» Extract:
The State Health and Family Welfare Department will suggest to the Cabinet subcommittee, set up to examine the main demand of the doctor’s strike (which ended on Tuesday) that the 10 district hospitals be delinked from medical colleges, to put in place common recruitment rules for autonomous institutions.
The suggestion will be made to the committee at Wednesday’s meeting, official sources in the department told The Hindu on Tuesday.
This is to ensure that the interests of the existing staff in the hospitals and the health department are protected.
This will also be in the interests of the doctors, paramedics and other staff, who were on strike, whose main grouse was loss of promotion opportunities, the sources said.
A top official said the demand to delink the hospitals involved several technical, administrative, academic and legal issues.
“The main grouse of government doctors’ is that they have lost all promotion opportunities beyond the taluk-level after these hospitals were attached to medical colleges. This can be addressed in several ways,” the official said.
The 10 hospitals were attached to the government medical colleges in Bangalore, Shimoga, Mysore, Hubli, Bellary, Belgaum, Mandya, Hassan, Raichur, Bidar and Belgaum after 2006. This was to fulfil Medical Council of India’s (MCI) norms that said all new colleges should have their own clinical facilities.
However, following this, colleges became autonomous bodies and made their own recruitments without following any Cadre and Recruitment (C and R) rules. Those already working in the hospitals were relieved and sent back to the Health Department. This has irked the doctors.
“We have the same qualifications as those appointed by the Medical Education department. Despite being eligible for promotions, most of us have to retire at the taluk-level itself. Why can’t the hospitals be under the administrative control of the health department itself while allowing the use of clinical facilities?” is the common question.

» Using the information:
(1) Transcribe the article on the doctors' strike between "This is to ensure" and "the sources said.", inclusive.
(2) According to the article on the doctors' strike, what kinds of issues did a top official say the demand to delink the hospitals involved? List them all.

» Data extracts:
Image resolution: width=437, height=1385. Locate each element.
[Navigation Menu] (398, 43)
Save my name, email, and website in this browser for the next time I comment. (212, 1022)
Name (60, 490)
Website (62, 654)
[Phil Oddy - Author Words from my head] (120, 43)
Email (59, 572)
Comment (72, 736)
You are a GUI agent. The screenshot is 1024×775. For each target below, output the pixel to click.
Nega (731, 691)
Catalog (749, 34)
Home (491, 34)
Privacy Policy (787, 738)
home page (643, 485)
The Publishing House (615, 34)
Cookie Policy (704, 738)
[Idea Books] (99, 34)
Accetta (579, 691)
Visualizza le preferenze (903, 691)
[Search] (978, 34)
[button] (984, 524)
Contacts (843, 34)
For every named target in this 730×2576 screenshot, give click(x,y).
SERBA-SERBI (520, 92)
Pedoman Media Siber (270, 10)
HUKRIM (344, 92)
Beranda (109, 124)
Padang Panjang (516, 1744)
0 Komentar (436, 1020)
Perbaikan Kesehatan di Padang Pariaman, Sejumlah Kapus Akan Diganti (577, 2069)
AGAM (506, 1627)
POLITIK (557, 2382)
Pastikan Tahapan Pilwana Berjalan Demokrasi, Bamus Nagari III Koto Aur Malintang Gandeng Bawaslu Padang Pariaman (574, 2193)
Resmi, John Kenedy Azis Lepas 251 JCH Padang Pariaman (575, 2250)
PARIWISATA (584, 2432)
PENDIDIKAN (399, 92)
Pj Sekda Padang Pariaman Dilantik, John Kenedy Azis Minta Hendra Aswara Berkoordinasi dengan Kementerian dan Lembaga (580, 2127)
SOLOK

» Results of the tasks:
(1)
This is to ensure that the interests of the existing staff in the hospitals and the health department are protected.
This will also be in the interests of the doctors, paramedics and other staff, who were on strike, whose main grouse was loss of promotion opportunities, the sources said.

(2)
- technical
- administrative
- academic
- legal